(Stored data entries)
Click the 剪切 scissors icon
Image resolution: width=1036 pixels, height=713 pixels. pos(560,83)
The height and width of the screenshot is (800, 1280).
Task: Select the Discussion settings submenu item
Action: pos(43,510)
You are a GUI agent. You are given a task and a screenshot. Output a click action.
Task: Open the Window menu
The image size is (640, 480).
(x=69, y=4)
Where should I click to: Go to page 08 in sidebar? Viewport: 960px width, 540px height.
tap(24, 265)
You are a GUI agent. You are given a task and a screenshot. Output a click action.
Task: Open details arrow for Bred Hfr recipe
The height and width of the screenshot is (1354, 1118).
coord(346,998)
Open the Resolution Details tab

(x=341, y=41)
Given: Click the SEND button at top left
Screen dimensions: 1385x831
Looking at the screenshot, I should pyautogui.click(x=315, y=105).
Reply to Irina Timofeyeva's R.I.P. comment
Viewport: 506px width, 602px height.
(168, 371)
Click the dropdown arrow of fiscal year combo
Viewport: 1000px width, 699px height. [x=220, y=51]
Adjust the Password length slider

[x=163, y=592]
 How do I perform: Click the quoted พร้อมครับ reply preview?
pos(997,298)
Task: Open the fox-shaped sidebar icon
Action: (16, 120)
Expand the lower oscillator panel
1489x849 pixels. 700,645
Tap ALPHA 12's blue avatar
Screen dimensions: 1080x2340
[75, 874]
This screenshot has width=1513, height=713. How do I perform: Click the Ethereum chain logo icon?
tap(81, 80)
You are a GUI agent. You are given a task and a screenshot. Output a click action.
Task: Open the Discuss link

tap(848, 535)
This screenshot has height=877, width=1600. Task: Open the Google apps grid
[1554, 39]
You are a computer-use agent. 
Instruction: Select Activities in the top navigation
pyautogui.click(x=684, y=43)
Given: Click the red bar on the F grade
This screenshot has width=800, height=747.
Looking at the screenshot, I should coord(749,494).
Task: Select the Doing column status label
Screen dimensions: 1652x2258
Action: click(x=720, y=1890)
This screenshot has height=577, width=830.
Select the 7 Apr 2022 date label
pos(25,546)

INSTRUCTIONS FOR THE TASK = Exactly as they stand, please print the lines from the first line of the records above down to the line that includes "Reply to Irina Timofeyeva's R.I.P. comment", both of those included and no others.

RESPONSE TO THIS EXERCISE =
Click the 剪切 scissors icon
Image resolution: width=1036 pixels, height=713 pixels. pos(560,83)
The height and width of the screenshot is (800, 1280).
Task: Select the Discussion settings submenu item
Action: pos(43,510)
You are a GUI agent. You are given a task and a screenshot. Output a click action.
Task: Open the Window menu
The image size is (640, 480).
(x=69, y=4)
Where should I click to: Go to page 08 in sidebar? Viewport: 960px width, 540px height.
tap(24, 265)
You are a GUI agent. You are given a task and a screenshot. Output a click action.
Task: Open details arrow for Bred Hfr recipe
The height and width of the screenshot is (1354, 1118).
coord(346,998)
Open the Resolution Details tab

(x=341, y=41)
Given: Click the SEND button at top left
Screen dimensions: 1385x831
Looking at the screenshot, I should pyautogui.click(x=315, y=105).
Reply to Irina Timofeyeva's R.I.P. comment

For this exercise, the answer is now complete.